No hace falta imaginación, ni recurrir a la memoria de nuestros abuelos, para entender qué sector de la sociedad peruana fue víctima de esa ley de oprobio. Meza Bazán, en varios artículos y en su tesis de grado, analiza con doloroso detalle ese momento vergonzoso de nuestra historia. Algunos escritores peruanos como César Vallejo, Ciro Alegría, López Albujar y Arguedas en varios momentos de sus obras hacen referencia a los “conscriptos” y a esa realidad que explica también la génesis del crecimiento y migración urbana en nuestro país. El campesino andino o costeño que era enrolado o “levado” para trabajar en lo que al gamonal o terrateniente se le ofreciera o necesitara en el día: explotar una mina, arreglar la casa hacienda, reparar un camino o perder la vida construyendo un puente. Con la anuencia y complicidad del prefecto y el policía o militar de turno posteado en la zona.

Documentos y estadísticas varias cifran en alrededor de 17,682 los kilómetros de carreteras construidas y renovadas (entre asfaltadas, sin asfaltar y acondicionadas) durante los once años del gobierno de Leguía. El costo humano y social de ese legado aún no ha sido estudiado. La ignominia de esa situación contra cualquier peruano que no tuviera el dinero necesario para pagar un reemplazante o que hubiera perdido su boleta, siguió vigente hasta el mes de agosto de 1930, cuando el general Sánchez Cerro se hizo del gobierno a través de otro golpe de estado, y derogó expresamente esa ley.

Así cuando veinte años más tarde, mis abuelos y sus hijas emigraron a Lima, lo pudieron hacer por carretera en un viaje polvoriento que aún duraba casi veinte horas y que atravesaba tramos temibles como el famoso Pasamayo, trocha de apenas unos metros de anchos robada a los acantilados del océano pacífico que, entre los meses de abril y mayo, se convertía en la ruta del miedo a causa de la neblina espesa que subía del mar y solía provocar terribles tragedias.

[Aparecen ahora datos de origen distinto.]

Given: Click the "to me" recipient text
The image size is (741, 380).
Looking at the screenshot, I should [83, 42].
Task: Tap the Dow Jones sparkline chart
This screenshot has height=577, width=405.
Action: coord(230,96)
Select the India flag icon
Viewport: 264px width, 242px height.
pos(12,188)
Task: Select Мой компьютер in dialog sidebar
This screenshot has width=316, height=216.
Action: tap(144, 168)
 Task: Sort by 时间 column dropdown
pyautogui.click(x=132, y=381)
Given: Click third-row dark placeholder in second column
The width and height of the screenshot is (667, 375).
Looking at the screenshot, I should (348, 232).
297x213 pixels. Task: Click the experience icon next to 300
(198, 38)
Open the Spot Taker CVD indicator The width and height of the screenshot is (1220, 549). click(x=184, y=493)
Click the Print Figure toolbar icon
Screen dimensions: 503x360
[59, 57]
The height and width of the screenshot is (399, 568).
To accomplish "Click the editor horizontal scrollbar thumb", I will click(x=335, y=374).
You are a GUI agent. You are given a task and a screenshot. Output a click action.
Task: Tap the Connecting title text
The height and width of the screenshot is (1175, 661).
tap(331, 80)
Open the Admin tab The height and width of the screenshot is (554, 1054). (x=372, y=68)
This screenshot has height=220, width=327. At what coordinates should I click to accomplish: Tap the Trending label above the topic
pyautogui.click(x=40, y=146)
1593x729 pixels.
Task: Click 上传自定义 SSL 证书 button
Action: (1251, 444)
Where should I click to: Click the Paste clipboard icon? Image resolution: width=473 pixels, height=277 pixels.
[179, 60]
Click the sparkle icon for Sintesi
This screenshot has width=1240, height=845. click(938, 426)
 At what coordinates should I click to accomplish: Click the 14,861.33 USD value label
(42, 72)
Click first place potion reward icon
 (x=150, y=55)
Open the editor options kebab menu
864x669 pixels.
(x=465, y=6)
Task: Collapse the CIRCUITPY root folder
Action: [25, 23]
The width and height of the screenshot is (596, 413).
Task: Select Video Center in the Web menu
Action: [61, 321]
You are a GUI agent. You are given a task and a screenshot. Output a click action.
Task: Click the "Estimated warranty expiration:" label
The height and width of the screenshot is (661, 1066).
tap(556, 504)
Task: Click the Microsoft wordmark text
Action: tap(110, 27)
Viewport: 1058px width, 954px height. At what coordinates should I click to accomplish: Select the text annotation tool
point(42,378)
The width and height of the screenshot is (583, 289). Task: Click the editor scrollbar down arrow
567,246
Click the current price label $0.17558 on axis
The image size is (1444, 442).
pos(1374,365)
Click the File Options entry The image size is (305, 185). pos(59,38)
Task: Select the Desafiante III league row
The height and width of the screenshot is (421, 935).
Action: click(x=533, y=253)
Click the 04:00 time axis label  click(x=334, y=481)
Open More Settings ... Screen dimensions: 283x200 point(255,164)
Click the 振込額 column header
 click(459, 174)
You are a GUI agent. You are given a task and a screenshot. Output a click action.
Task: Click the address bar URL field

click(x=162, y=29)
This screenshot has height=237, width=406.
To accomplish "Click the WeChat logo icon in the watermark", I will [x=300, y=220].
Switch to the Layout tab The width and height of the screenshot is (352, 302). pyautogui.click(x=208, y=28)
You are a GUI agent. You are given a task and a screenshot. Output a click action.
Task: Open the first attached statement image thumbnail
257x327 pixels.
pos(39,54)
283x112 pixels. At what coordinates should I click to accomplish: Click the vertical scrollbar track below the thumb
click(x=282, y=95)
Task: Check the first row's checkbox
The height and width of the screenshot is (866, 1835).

En más de medio siglo el tiempo de viaje a Chiclayo a Lima se ha reducido en apenas unas horas. Más de la mitad del trayecto debe hacerse en una vía compartida de dos direcciones. Y la carretera es utilizada a la vez por transportistas de carga, automóviles y autobuses de diversos tamaños. Claro que al igual que en los años veinte, solo aquellos que no podemos permitirnos el precio de un billete aéreo terminamos infligiéndonos las doce o catorce horas que dura el trayecto a Lima-Chiclayo o viceversa.

Se calcula en 65 millones el número de viajes por carretera que se realizan en Perú en un año. Sabiendo que más de la mitad de los peruanos vivimos en la costa, podemos suponer que por lo menos la mitad de esos trayectos se deben hacer por la carretera panamericana sea norte o sur.

La situación económica y financiera del estado Peruano es seguramente envidiable. Sin embargo, como me decía un amigo peruano que trabaja como analista financiero para mercados latinoamericanos en un banco suizo “ya no somos pobres, ahora sólo somos injustos y egoístas”. Él hacía referencia a la desigualdad de acceso al bienestar material que parece ser la tara más difícil a corregir en nuestra sociedad.